For similar reasons and due to a lack of evidence to substantiate his allegation, the applicant has also failed to establish that the inclusion of that data in the report affected his relationship with his partner and child, who, according to the evidence submitted to the Court, did not have access to the report.

55

It follows from the foregoing that the first head of the claim for compensation must be rejected as unfounded.

The second head of claim

56

The applicant seeks compensation for the damage which he considers that he suffered as a result of Europol adding the report to the case file in the criminal proceedings taken against him in the Slovak Republic, to the extent that the addition of the report caused him a sense of injustice and harmed his good name, his reputation and his right to family life.

57

Europol disputes the applicant’s arguments, asserting, in particular, that it did not add the report to the case file in the criminal proceedings in question.

58

In that regard, it should be noted that the applicant has not submitted any evidence, or even any prima facie evidence, capable of establishing that it was Europol that added the report to the case file for the criminal proceedings in question, rather than the Slovak law enforcement agencies.

59

In addition, it is abundantly clear from paragraph 17 of the application that, according to the applicant himself, Europol communicated the report to the Slovak police authorities.

60

That finding is also corroborated by the logic of Regulation 2016/794 and by the mission entrusted to Europol within the system for law enforcement cooperation set up by that regulation.

61

Pursuant to Article 3(1) of Regulation 2016/794, Europol’s task is to support and strengthen action by the competent authorities of the Member States, defined in Article 2(a) of that regulation as ‘all police authorities and other law enforcement services existing in the Member States which are responsible under national law for preventing and combating criminal offences’.

62

Therefore, contrary to what the applicant asserts and in view of the evidence that he submitted to the Court, the addition of the report to the case file for the criminal proceedings taken against him in the Slovak Republic cannot be ascribed to Europol.

63

Accordingly, the damage allegedly resulting from the addition of the report to the case file for the criminal proceedings is not attributable to Europol.

64

It follows from all the foregoing considerations that the second head of the claim for compensation must be rejected as unfounded and that the action must be dismissed in its entirety, without there being any need to rule on the applicant’s offers of evidence or his requests for measures of organisation of procedure and inquiry and, in particular, on their admissibility, since the Court considers that it has sufficient information available to it from the material in the file to be able to rule on the dispute.

Costs

65

Under Article 134(1) of the Rules of Procedure, the unsuccessful party is to be ordered to pay the costs if they have been applied for in the successful party’s pleadings.
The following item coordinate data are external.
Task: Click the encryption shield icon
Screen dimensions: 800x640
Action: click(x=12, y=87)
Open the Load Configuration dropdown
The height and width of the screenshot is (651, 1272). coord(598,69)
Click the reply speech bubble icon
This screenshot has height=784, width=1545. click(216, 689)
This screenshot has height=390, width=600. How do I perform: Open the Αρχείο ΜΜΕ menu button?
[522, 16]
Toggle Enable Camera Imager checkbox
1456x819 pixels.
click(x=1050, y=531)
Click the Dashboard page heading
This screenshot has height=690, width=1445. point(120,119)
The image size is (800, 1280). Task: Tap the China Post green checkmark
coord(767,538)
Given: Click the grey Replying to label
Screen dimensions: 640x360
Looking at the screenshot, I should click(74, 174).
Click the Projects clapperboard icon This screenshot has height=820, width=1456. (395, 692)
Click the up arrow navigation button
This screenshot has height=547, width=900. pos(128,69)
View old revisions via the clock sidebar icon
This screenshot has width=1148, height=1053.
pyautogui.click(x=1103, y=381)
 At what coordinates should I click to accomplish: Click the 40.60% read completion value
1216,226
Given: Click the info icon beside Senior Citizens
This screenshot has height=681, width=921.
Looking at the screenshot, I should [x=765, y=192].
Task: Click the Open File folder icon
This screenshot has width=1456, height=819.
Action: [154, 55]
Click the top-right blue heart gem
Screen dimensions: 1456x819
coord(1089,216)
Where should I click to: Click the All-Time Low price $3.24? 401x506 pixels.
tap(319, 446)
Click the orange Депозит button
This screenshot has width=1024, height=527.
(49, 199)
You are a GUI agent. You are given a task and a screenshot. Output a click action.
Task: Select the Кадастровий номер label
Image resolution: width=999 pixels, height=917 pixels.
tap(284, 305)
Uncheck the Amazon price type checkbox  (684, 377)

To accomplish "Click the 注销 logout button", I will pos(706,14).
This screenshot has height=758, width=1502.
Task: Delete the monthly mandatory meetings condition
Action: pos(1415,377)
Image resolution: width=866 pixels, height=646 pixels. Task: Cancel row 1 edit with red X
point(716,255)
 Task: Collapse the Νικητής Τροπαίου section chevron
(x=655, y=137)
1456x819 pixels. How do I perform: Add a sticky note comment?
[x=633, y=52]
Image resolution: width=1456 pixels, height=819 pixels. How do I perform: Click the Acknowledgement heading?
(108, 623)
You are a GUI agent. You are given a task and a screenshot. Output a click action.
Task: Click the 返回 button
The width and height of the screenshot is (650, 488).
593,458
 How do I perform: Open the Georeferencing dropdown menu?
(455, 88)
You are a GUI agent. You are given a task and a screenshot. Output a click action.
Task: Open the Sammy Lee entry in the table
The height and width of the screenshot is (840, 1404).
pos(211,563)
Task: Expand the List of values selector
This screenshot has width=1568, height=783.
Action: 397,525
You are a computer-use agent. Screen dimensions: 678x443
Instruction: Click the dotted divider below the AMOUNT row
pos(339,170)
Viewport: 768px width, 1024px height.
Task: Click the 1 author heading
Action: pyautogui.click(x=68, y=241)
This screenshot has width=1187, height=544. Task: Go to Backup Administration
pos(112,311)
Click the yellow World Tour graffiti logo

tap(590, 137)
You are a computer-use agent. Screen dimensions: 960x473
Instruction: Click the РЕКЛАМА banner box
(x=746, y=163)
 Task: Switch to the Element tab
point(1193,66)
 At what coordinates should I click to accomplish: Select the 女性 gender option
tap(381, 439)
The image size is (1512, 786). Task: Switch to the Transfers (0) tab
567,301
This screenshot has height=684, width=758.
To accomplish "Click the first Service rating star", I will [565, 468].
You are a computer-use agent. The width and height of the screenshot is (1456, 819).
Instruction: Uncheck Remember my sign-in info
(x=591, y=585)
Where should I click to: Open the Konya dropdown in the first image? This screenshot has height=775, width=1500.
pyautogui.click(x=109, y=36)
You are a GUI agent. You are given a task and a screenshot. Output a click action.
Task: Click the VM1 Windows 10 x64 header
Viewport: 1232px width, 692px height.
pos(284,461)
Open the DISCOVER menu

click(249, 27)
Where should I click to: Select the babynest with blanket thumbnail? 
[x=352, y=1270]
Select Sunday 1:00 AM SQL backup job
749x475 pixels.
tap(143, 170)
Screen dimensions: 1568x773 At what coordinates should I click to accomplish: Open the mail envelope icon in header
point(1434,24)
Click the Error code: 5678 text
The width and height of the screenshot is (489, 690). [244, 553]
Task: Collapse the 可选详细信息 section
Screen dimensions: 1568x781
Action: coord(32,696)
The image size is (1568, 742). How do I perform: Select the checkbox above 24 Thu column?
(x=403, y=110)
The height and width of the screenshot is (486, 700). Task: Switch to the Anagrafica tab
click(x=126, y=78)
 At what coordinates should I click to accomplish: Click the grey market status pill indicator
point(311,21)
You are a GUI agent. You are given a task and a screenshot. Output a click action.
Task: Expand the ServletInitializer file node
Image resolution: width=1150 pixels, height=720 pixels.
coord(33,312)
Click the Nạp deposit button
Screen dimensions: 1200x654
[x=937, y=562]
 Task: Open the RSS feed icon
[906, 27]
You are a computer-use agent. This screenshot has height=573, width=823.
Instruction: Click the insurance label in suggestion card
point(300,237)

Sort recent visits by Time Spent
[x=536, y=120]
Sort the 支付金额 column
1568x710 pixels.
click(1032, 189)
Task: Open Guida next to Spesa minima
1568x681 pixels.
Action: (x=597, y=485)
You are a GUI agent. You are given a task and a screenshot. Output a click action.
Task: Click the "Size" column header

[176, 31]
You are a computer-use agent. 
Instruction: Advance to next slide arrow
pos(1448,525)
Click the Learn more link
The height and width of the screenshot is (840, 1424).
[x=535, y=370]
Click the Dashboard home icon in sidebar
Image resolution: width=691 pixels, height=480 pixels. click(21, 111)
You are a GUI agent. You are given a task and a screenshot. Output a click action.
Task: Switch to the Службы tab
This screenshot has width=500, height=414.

Since the applicant has been unsuccessful, he must be ordered to pay the costs, in accordance with the form of order sought by Europol.

 

On those grounds,

THE GENERAL COURT (Eighth Chamber)

hereby:

 

1.

Dismisses the action;

 

2.

Orders Mr Leon Leonard Johan Veen to pay the costs.

 

Svenningsen

Barents

Mac Eochaidh

Delivered in open court in Luxembourg on 27 April 2022.

[Signatures]


( *1 ) Language of the case: Slovak.